Indeed, Ragna was by no means sure of her own mind; but a few days since, she had vowed that she would not submit to being buried alive, and yet before this most unexpected chance of escape from the monotony of country life she hesitated. An unaccountable repugnance to leaving home again, seized her—perhaps the mere spirit of contradiction called up by her Aunt's certainty as to her answer. Besides it seemed to her like a sort of treachery, an evidence of moral cowardice, to desert her parents at this juncture.

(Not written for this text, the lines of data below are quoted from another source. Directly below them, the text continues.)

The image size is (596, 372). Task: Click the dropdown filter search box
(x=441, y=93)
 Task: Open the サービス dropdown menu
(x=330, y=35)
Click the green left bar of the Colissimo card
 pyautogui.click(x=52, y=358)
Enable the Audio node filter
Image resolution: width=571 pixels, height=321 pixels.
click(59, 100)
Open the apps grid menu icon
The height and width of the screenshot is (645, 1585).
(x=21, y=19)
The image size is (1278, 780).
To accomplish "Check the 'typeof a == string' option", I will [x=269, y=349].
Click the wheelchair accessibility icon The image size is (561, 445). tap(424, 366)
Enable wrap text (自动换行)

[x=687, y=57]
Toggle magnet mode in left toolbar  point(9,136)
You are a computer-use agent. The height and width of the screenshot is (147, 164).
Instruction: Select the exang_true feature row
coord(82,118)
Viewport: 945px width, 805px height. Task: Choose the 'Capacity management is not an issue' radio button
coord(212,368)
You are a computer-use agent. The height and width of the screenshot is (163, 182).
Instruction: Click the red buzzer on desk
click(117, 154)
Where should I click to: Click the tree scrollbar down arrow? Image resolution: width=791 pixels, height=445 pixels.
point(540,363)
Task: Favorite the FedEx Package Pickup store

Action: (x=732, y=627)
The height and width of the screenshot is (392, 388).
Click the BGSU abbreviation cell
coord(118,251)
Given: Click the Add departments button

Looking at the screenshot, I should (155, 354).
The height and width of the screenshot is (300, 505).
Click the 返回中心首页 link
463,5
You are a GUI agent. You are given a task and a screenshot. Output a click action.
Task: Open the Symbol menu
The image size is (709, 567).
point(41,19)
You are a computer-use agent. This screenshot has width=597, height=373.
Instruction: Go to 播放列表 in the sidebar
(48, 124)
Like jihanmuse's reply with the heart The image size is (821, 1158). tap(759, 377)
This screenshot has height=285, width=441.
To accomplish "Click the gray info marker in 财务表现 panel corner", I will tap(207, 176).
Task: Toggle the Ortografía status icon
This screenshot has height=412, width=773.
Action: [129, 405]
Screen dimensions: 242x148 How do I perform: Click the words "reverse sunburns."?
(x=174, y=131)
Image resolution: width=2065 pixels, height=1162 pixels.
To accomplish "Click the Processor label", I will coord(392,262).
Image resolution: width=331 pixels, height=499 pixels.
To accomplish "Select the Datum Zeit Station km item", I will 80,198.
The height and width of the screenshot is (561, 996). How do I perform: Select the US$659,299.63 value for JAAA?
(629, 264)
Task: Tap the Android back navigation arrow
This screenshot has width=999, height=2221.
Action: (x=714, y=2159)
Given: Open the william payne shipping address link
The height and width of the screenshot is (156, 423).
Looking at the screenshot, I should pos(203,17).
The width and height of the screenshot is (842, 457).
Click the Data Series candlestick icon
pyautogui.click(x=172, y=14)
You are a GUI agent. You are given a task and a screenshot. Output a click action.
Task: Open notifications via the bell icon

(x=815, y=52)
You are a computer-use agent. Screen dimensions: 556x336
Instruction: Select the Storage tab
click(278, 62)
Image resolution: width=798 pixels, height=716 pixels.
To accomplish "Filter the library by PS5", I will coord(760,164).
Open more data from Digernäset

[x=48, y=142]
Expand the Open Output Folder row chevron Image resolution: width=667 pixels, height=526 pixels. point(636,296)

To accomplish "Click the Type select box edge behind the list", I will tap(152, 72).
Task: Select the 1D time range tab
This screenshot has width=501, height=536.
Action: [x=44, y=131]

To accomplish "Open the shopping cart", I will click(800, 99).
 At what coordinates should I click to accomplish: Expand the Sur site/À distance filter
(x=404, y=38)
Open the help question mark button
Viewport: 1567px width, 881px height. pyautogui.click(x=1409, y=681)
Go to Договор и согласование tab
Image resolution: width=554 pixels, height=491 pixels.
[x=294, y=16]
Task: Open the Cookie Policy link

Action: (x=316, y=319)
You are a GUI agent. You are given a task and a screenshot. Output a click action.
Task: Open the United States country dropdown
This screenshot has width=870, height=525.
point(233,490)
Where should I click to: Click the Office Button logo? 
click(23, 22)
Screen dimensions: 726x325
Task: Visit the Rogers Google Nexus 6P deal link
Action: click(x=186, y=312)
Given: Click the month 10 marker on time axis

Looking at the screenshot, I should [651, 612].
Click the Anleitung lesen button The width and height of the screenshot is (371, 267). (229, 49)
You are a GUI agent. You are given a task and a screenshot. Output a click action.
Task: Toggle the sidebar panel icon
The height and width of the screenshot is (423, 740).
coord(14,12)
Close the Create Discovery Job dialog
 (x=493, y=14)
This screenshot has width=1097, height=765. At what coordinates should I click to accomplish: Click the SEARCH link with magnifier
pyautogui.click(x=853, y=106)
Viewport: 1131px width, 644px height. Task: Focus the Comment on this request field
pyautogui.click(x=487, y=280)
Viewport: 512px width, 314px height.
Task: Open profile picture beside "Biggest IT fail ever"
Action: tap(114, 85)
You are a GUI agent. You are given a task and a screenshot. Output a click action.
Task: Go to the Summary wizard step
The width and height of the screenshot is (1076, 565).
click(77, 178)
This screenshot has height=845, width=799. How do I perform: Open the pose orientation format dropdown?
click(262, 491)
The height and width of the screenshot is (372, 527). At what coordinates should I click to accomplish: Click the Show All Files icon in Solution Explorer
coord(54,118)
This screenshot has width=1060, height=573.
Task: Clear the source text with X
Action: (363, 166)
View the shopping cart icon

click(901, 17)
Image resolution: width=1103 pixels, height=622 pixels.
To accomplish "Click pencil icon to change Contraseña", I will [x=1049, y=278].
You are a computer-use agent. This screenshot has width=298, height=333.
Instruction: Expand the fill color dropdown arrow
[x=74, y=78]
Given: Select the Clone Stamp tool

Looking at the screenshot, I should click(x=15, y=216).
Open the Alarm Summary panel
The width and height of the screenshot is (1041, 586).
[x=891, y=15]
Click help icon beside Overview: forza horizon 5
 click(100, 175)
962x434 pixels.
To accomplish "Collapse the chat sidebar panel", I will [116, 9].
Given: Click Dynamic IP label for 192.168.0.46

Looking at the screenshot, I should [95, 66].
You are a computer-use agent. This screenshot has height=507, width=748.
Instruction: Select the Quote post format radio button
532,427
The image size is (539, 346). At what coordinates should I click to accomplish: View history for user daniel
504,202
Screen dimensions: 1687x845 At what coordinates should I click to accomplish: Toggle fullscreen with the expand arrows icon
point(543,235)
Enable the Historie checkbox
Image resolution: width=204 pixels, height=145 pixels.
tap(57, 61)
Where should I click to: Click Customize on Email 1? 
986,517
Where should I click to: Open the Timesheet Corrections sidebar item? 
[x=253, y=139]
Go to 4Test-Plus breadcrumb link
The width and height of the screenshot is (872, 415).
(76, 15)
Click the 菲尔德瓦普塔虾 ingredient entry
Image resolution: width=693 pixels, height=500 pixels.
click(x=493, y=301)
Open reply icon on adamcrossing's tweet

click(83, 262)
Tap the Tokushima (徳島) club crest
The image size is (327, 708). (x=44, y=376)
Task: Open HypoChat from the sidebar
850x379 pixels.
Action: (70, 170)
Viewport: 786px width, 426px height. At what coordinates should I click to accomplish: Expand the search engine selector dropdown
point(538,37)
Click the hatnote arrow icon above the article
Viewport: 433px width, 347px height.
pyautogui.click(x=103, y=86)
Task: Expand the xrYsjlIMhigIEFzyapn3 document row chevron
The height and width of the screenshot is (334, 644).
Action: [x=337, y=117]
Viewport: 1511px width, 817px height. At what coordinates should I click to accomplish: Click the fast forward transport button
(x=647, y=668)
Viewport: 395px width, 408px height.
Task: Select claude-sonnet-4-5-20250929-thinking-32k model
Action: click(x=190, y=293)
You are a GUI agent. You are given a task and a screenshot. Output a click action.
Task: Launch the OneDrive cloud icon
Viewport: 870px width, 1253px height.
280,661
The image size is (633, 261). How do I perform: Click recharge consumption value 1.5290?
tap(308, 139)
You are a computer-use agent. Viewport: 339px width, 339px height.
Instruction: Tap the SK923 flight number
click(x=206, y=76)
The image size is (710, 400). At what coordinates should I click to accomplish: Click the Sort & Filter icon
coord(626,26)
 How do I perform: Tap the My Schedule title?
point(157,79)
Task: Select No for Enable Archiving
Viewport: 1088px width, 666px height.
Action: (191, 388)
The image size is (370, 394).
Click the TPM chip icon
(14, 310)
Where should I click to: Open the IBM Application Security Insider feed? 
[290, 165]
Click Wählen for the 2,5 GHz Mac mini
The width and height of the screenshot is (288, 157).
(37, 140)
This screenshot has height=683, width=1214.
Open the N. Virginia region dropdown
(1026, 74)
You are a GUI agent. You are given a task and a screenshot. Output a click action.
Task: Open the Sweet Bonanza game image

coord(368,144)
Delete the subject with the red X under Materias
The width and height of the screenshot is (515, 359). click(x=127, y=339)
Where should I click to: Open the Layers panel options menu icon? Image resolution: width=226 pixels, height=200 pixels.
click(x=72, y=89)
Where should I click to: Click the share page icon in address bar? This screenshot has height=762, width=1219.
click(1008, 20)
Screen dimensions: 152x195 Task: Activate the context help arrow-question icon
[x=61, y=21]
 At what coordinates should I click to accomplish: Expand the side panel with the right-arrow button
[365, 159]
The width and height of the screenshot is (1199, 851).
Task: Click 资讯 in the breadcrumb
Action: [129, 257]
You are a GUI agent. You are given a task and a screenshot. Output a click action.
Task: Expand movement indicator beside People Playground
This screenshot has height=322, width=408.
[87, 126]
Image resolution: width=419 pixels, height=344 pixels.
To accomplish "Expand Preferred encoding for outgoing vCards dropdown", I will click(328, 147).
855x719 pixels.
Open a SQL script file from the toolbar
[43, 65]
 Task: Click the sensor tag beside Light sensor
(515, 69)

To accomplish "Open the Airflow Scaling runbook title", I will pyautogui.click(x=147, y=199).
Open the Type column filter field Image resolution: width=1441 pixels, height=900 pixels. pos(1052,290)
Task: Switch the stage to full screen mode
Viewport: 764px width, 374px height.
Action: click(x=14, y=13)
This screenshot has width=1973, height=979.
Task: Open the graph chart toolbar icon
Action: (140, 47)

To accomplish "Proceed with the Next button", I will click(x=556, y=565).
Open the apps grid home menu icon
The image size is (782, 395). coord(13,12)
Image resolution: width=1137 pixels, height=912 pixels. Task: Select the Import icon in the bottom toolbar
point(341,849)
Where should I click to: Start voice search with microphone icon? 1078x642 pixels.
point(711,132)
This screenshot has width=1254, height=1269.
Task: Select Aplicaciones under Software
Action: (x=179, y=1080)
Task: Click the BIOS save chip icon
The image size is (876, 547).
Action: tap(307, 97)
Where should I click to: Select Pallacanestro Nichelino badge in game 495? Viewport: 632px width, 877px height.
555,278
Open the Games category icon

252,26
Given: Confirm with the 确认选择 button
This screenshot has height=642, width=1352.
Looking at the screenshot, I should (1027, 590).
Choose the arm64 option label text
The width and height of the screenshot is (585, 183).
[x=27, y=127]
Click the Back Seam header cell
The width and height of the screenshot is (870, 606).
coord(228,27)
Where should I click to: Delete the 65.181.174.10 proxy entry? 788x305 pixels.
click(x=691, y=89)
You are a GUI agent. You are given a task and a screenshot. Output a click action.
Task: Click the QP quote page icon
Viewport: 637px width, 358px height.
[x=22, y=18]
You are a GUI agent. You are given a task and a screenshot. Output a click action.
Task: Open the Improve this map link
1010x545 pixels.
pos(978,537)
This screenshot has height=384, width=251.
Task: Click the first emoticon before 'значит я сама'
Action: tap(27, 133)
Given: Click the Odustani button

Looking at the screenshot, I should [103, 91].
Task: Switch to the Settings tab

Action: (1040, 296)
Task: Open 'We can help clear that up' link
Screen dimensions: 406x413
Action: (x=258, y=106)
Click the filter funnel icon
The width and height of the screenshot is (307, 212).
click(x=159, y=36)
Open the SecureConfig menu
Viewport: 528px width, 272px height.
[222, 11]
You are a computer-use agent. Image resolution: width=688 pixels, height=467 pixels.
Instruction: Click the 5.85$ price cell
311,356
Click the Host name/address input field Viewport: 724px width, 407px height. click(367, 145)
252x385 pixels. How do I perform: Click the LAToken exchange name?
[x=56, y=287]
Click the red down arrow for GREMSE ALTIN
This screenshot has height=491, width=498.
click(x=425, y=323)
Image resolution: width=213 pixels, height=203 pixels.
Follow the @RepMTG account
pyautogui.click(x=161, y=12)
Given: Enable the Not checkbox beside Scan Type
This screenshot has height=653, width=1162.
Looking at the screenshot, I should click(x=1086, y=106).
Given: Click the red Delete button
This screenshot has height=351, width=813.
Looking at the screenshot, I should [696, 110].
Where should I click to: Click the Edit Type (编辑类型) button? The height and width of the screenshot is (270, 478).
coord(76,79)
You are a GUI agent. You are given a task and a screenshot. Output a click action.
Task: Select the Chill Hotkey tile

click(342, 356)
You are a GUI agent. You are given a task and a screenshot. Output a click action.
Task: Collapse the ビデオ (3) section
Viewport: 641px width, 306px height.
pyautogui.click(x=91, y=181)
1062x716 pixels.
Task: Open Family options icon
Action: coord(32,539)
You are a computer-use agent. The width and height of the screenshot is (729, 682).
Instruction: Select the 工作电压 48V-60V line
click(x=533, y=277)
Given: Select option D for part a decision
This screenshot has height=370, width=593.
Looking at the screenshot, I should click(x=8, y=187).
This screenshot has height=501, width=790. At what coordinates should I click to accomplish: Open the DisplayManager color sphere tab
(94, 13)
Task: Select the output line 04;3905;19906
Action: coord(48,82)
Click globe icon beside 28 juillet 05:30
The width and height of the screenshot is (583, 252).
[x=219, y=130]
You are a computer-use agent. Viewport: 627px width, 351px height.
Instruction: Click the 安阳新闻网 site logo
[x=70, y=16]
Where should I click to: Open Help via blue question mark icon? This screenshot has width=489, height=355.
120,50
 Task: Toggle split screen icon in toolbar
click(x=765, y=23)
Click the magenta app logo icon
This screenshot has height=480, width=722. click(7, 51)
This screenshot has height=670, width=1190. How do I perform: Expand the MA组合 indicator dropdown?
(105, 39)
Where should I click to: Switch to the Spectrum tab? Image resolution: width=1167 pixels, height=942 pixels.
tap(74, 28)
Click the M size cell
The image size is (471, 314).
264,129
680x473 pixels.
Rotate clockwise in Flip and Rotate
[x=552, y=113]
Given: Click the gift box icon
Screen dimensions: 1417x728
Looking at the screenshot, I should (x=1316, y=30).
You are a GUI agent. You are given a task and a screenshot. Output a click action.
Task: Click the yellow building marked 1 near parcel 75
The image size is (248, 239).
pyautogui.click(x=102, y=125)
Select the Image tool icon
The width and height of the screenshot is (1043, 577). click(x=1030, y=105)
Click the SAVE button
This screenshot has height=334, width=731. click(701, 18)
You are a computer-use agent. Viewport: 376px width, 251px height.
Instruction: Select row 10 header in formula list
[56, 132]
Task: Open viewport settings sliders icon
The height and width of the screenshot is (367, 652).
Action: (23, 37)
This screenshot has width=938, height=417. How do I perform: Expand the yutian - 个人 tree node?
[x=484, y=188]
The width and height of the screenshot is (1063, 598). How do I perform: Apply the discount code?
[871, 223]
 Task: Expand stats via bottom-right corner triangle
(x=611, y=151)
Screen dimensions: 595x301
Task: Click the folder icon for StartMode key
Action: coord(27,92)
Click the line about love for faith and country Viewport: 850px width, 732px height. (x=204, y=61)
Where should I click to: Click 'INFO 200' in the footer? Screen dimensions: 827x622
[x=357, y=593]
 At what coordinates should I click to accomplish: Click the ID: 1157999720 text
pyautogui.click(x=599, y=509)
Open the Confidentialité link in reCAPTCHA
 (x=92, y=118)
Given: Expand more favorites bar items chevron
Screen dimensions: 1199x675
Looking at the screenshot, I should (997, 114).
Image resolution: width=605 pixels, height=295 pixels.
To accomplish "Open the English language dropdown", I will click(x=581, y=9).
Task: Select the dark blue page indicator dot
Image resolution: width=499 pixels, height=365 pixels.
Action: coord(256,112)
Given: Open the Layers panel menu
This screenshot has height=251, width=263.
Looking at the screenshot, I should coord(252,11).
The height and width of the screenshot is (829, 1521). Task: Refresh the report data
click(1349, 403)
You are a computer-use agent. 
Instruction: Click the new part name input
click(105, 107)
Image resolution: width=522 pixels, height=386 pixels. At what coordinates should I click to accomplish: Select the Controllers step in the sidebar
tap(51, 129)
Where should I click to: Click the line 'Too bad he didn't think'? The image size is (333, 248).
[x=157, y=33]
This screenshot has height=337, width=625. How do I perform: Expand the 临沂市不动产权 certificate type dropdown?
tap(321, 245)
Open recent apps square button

But then, as her Aunt had said, what could she do to help them, at home? Nothing. On the other hand, if she accepted her Aunt's offer, and the arrangement proved impossible, she would be better situated to find employment in a city like Christiania. She knew Fru Boyesen's determined character, her love of ordering the lives of others, and doubted if life with her would be bearable for long. If it were not for that! Then she reproached herself for ingratitude—was this the way to receive such a generous offer?
"Well?" asked Fru Boyesen.
"Aunt Gitta," said Ragna slowly, choosing her words, "it is very, very good of you to want me, and if Father and Mother tell me they do not need me, I shall be glad to accept your offer."
"Well then, that's settled," said her Aunt cheerfully, "only you don't seem as pleased as you might. It's not every girl has such chances come her way, let me tell you!"
The girl leaned forward impulsively and kissed her Aunt who returned the embrace amply, and they sat in silence for a short time, until Fru Boyesen's lively tongue got the better of her. She launched into a lengthy description of her life in Christiania and of the neighbours and friends, but Ragna heard little; her thoughts were busy with the new life opening before her, as she mechanically finished tying up the flowers. As in a dream she heard fragments,—details of Fru Hendersen's illness that had puzzled all the doctors, and why the Klaad girls wore blue stockings with all their frocks, and how much Ole Bjornsten had paid for his new carriage—"Most extravagant I call it,"—till her Aunt finally shook out her completed stocking and rose, brushing the moss from her skirts.
"You are a good girl, Ragna," she said commendingly, "and you have learned to talk quite interestingly."
Ragna smiled but made no comment, so they wended their way home, Aunt Gitta looming up large in front, her skirts held high displaying a well-filled pair of worsted stockings—she boasted of always knitting her own,—ending in stout elastic-sided boots. Ragna followed her, outwardly meek, but inwardly convulsed with her relative's appearance, and wondering what would happen, should the bull have been in his usual pasture, for the good lady confessed to a taste for bright colours and affected a cathedral-window style of dress, and the combination she had evolved to-day was wonderful to behold. Her dress was of royal purple, over which miniature rising suns made splotches of white, her bonnet was a deep, rich blue, while a small scarlet shawl decorated her portly shoulders.